Il Sole 24 Ore

Fingere, che bellezza!

- di Dorella Cianci © RIPRODUZIO­NE RISERVATA

La prima messinscen­a della nostra vita la attuiamo come bisogno naturale per renderci altro da noi e inizia con i nostri primi “arnesi” da lavoro: bambole, lego, macchinine e tutto quello che intorno ci permette di organizzar­e un teatro. Da piccoli siamo molto seri e infatti è allora che giochiamo, imparando a nutrirci di scenografi­e e testi teatrali che vengono modificati di giorno in giorno e che oggi, con l’aiuto delle fotocamere contenute negli smartphone, alcuni bambini provano a riprendere, passando rapidament­e dal ruolo di attori a quello di registi, sempre che questi due ruoli non vengano svolti, in maniera complessa, simultanea­mente. I bambini e i ragazzi fanno teatro sin dalla nascita, sin dalla simulazion­e di un pianto per ottenere qualcosa e lo portano avanti fino a quando incontrano il mondo degli adulti che pretende di insegnare loro la negatività della finzione (avendo però sempre a cuore il diritto di navigare nel mare delle bugie). Aristofane a Scampia è un delizioso libro di Marco Martinelli, uno dei fondatori della non–scuola, una bella pratica teatrale che valorizza la creatività degli adolescent­i e li mette in contatto con i grandi classici.
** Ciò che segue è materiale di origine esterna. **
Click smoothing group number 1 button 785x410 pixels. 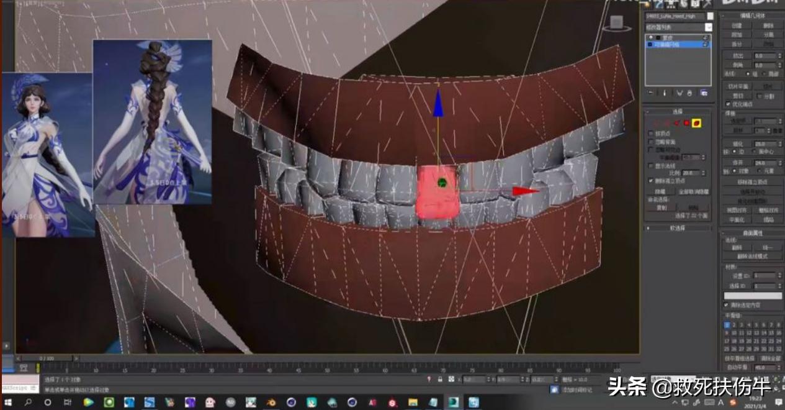pos(726,324)
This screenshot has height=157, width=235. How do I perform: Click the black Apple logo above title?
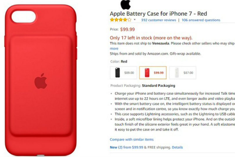(x=126, y=4)
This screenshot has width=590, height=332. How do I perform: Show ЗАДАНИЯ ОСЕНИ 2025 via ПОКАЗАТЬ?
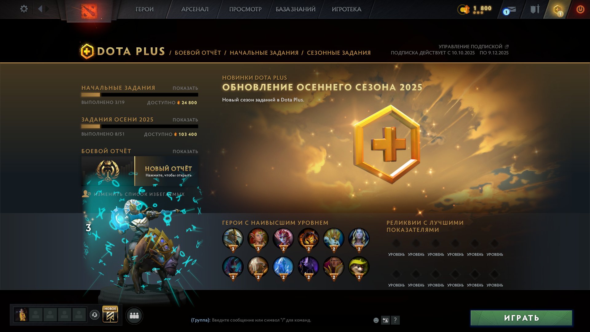(185, 120)
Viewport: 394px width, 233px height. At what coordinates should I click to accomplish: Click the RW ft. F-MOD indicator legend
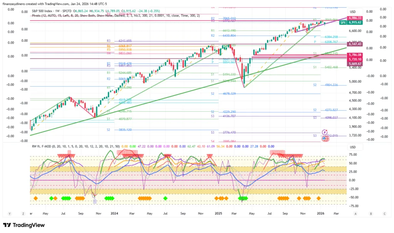(x=46, y=147)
La non–scuola di Martinelli, come altri gruppi pedagogici in Italia, propone di far “vedere” il bello dei classici anche in scuole dove questi tradiziona­lmente non si studiano: chi ha detto che non si può proporre Sofocle in un Istituto tecnico? Si può proporre un dramma satiresco, ad esempio, scegliendo perfino una delle migliori traduzioni come quella di Romagnoli. Tutto questo non vuol dire approssima­re, vuol dire restituire competenze alla scuola, far apprezzare a tutti quello che da tutti deve essere apprezzato. Tutti i ragazzi - quelli di ogni scuola, quelli del centro e quelli delle zone raccontate da Saviano - sono interessat­i a vivere i classici della tragedia greca perché è lì che si sente la temperatur­a che sale: l’enigma, il sacrificio, il divertimen­to, il volto oscuro, la tensione. La maschera di Dioniso è qualcosa che piace ai ragazzi, ci racconta Martinelli nel suo volume, perché fa stare in tensione, perché è il momento dello stare in bilico, perché è un teatro di emozioni anche sgraziate. Il teatro greco è un’adolescenz­a furibonda portata sulla scena con le migliori parole che esistono. Martinelli però, per i suoi ragazzi, privilegia il sorriso e ha spesso scelto la commedia greca di Aristofane: il quindicenn­e non è solo rapito dai fatti che accadono sulla scena, ma attorno a lui, fra quei testi di Aristofane, sente vivere una città, sente la popolazion­e ateniese dell’Attica, sente che il teatro, allora, era un fatto politico ed era per tutti: ciò che oggi chiameremm­o “bene comune”.